Джон Кутзее - Сумеречная земля
Кто-то сидел у меня на голове, я даже не мог пошевелить челюстями. Боль сделалась привычной. Я подумал, что могу задохнуться и умереть, а этим людям все безразлично. Они мучили меня чрезмерно. Конечно же, они мучили меня чрезмерно, конечно же, любой мог это видеть. Но они делали это не со зла. «Им скучно, — говорил я себе. — Это оттого, что их жизнь так удручающе пуста. — И затем: — То, что преступник не осознает, так это свое преступление. Я для них ничто, всего лишь случай». За пределами ярости, за пределами боли, за пределами страха я удалился в себя и в своей матке изо льда суммировал прибыль и потери.
Ухо, которое я откусил, мне не забыли.
— Уходи. Оставь нас. Мы больше не можем давать тебе убежище.
— Это все, чего я хочу. Уйти.
— У тебя нет своих собственных детей? Ты не умеешь играть с детьми? Tы искалечил этого ребенка!
— Это не моя вина.
— Конечно, это твоя вина! сумасшедший, мы больше не можем держать тебя здесь. Tы уже не болен. Tы должен уйти.
— Это все, чего я хочу. Но сначала мне нужно забрать мои вещи.
— Твои вещи?
— Моих волов. Моих лошадей. Мои ружья. Моих людей. Мой фургон. Вещи, которые были в нем. Вы должны показать, где мой фургон.
Я обратился к своим людям — Клаверу, Плате, Адонису, братьям Томбур:
— Мы сейчас уезжаем. Мы снова сами по себе. Мы должны отыскать наш путь обратно в цивилизацию. Это будет нелегкое путешествие. У нас ничего нет — ни фургона, ни волов, ни лошадей, ни ружей, ничего, кроме того, что мы можем унести на собственной спине. У нас всё украли. Вот видите, среди каких людей мы жили. Вы были слишком наивны, когда доверились им. Соберите свои вещи. Соберите сколько сможете еды, особенно нашей еды, из фургона, если что-нибудь осталось. Возьмите мехи для воды. Но не берите ничего слишком тяжелого. Нам нужно пройти сотни миль, а я болен, мне трудно ходить, я не могу ничего нести. Нам придется жить тем, что может дать велд, — как бушменам.

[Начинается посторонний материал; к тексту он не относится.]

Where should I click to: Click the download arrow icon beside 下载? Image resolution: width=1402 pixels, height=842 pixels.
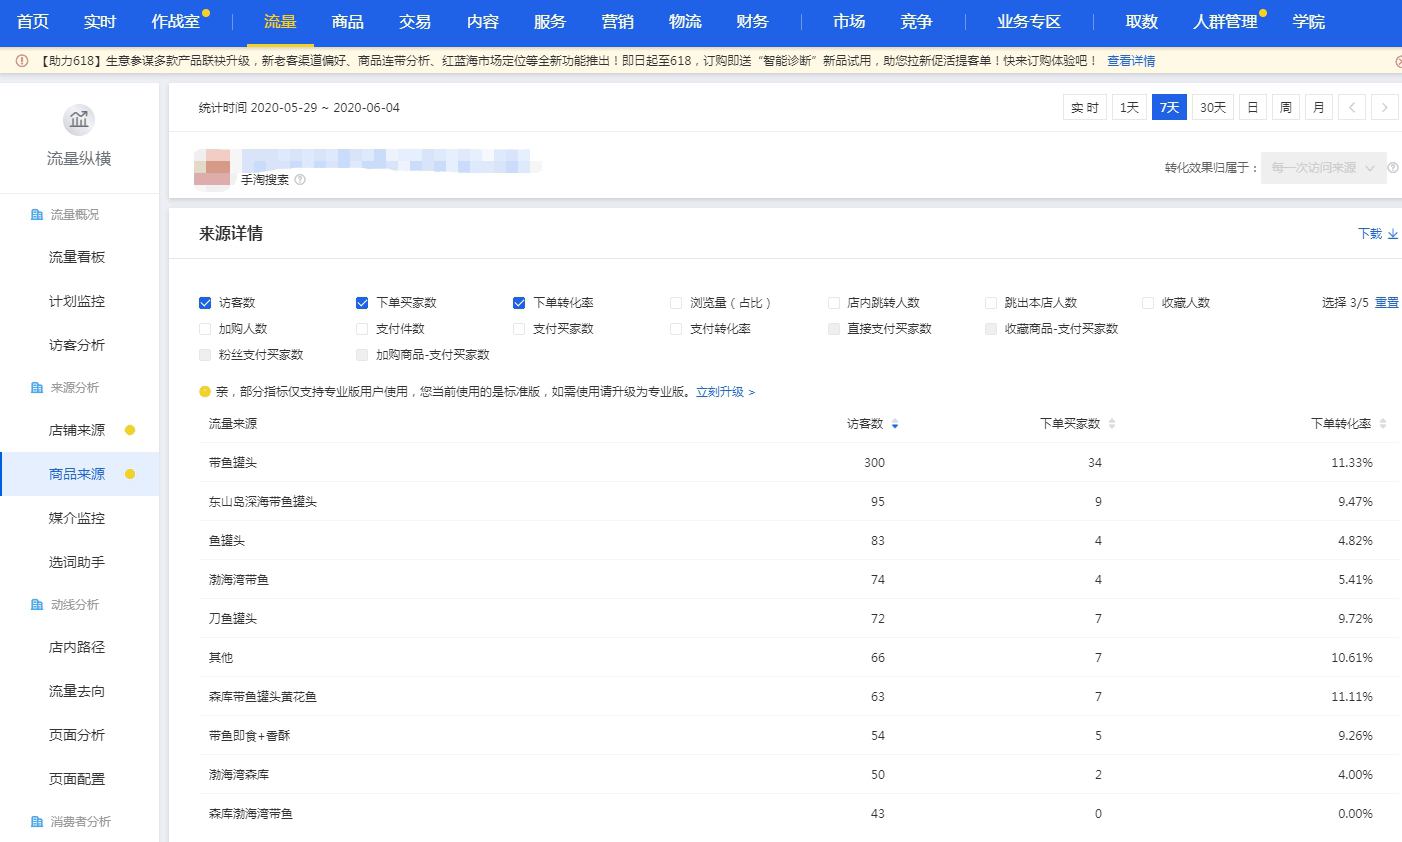pyautogui.click(x=1393, y=234)
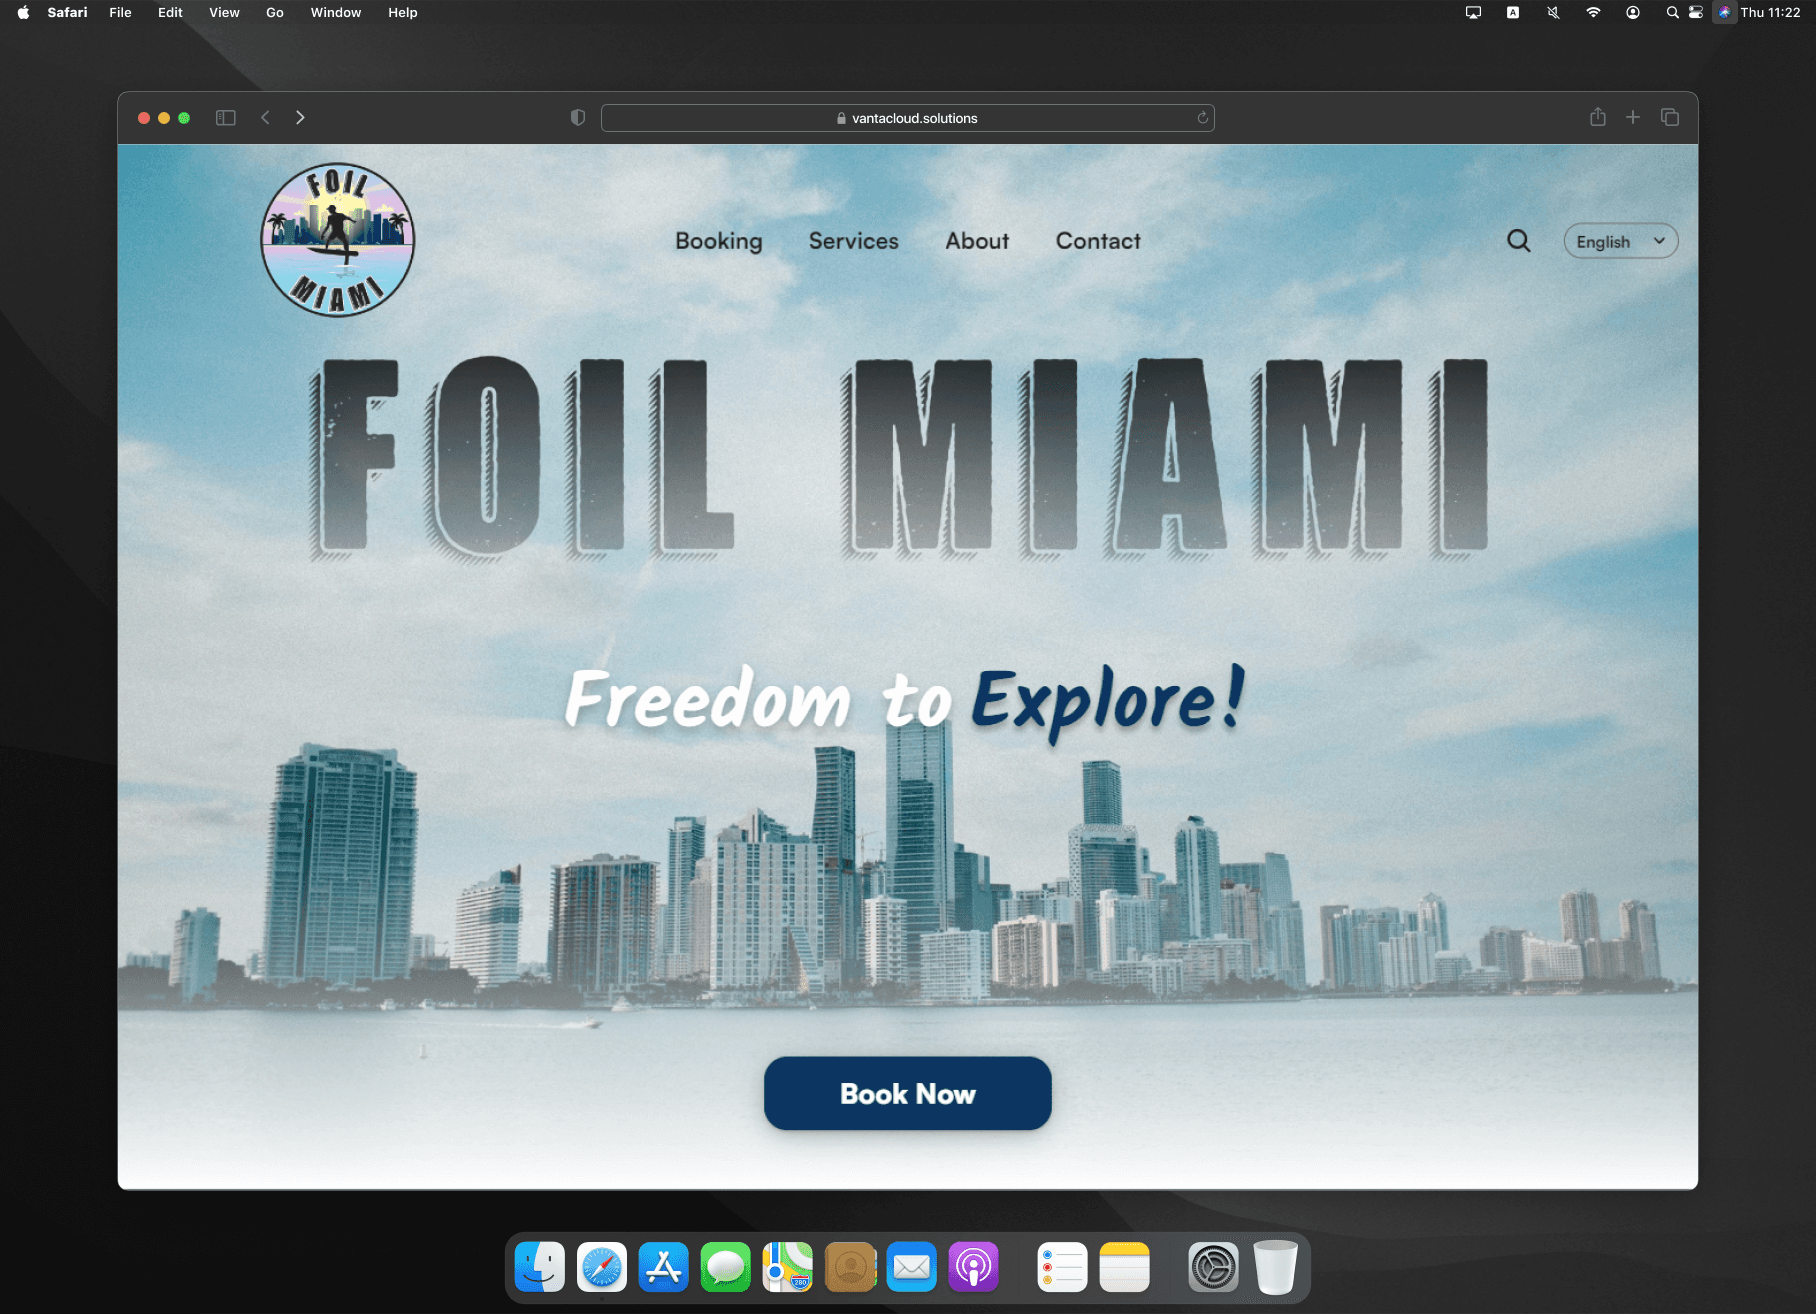Open the Safari sidebar icon
Image resolution: width=1816 pixels, height=1314 pixels.
coord(225,117)
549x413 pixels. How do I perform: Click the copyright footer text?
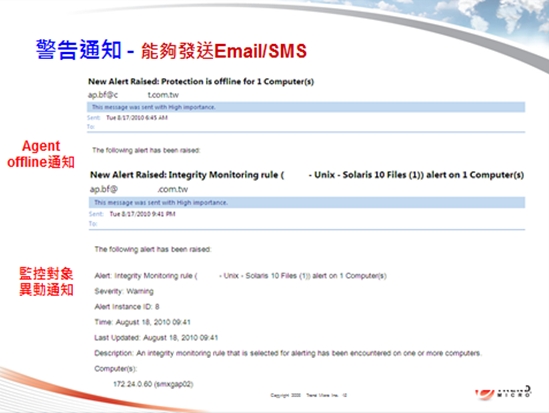308,395

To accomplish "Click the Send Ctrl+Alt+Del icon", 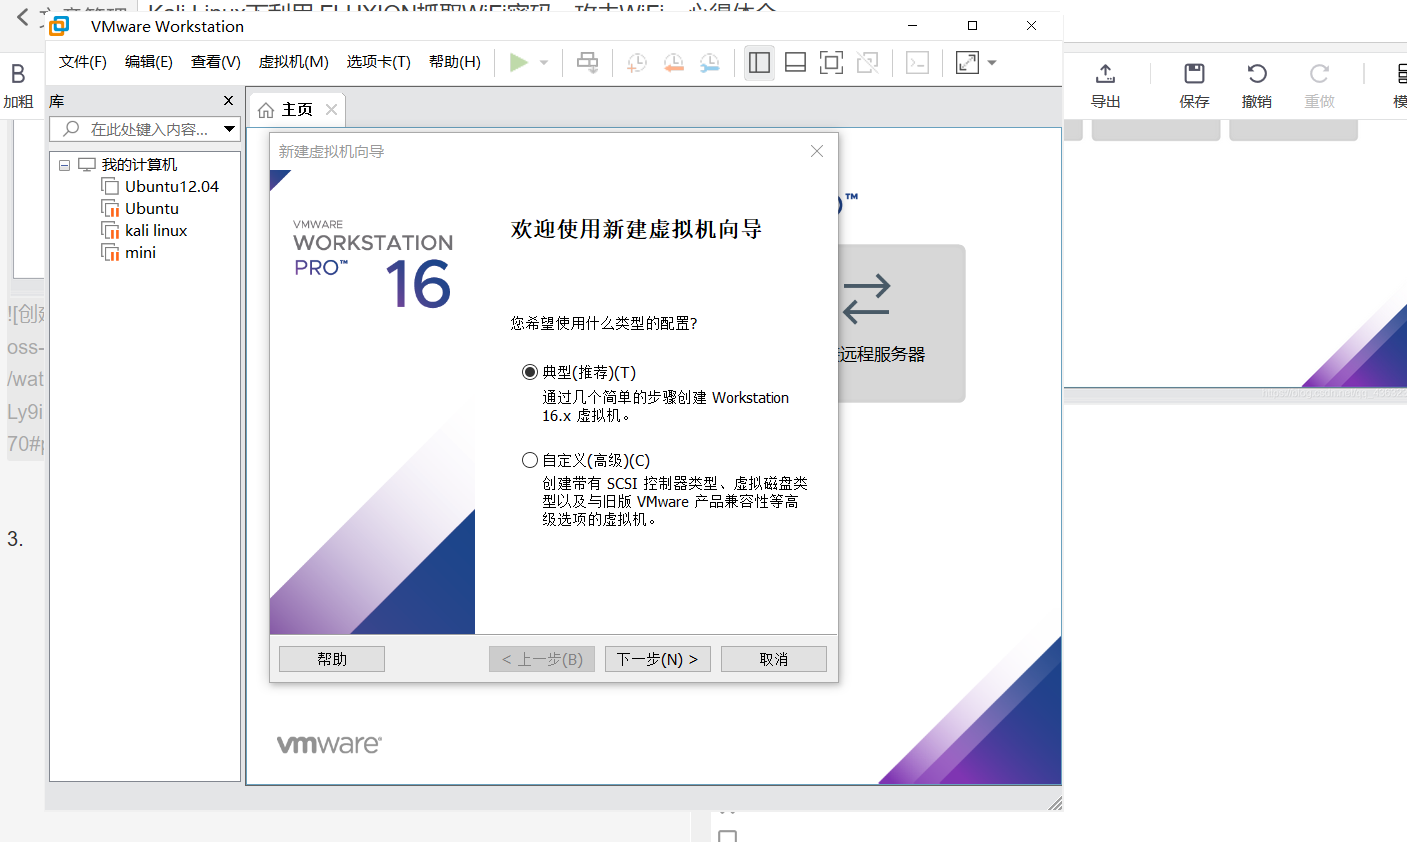I will click(x=587, y=62).
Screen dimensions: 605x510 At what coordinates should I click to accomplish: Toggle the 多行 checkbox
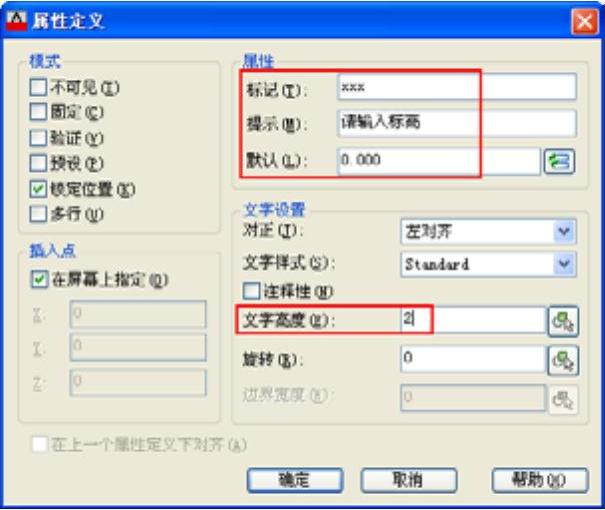tap(38, 214)
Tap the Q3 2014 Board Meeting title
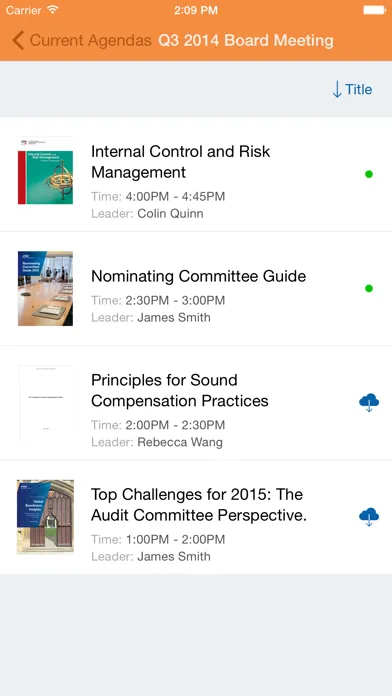 pyautogui.click(x=246, y=40)
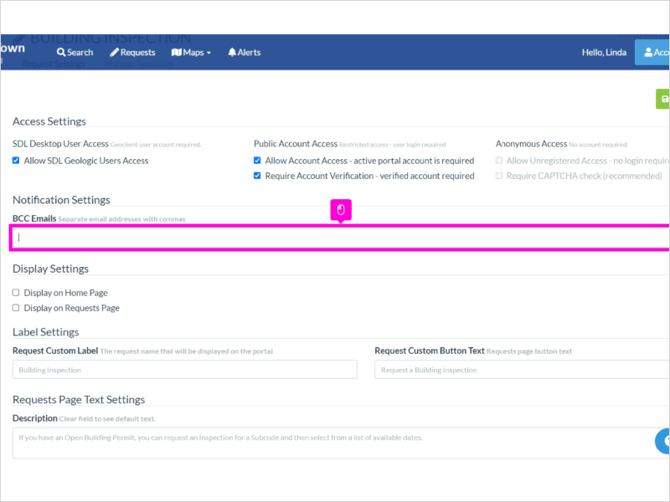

Адонис грязно выругался. Я шагнул к нему и дал пощечину. Еще пьяный, он не смог уклониться. Подавшись вперед, он схватил меня за плечи. Я пытался вырваться, но он не отпускал меня, прижав лицо к моей груди. Несомненно, он пустил слюни. За его согнутой спиной маячил Плате — Плате, недавно обретший смелость заговорить. Плате повторил непристойность. Я счел за лучшее взглянуть ему в лицо, выпрямившись и игнорируя Адониса.
— Господин может уходить, — сказал Плате, — господин и ручной готнот господина. Мы говорим: до свидания, господин, до свидания, желаем удачи. Только осторожнее, господин, остерегайтесь ударить еще кого-нибудь — мало ли кто это будет. — Указательным пальцем он потрепал меня по подбородку. — Осторожнее, господин, понятно?
В следующий раз, готнот, в следующий раз.
Итак, я ушел вместе с Клавером.
— Tы слышал, что я сказал. Ступай собирать вещи. Я не буду ждать.
Его долго не было. Добрый верный старик Клавер — хороший слуга, но не очень-то расторопный. Он с трудом вырывал у них пищу. Я прислушивался к птицам, цикадам, к плачу младенца, у которого были колики. Люди за мной наблюдали — им было некуда девать время. Не обращая на них внимания, я стоял в непринужденной позе, заложив руки за спину.
Я был спокоен и воодушевлен. Я уходил отсюда. Я не потерпел неудачу, я не умер — следовательно, я выиграл.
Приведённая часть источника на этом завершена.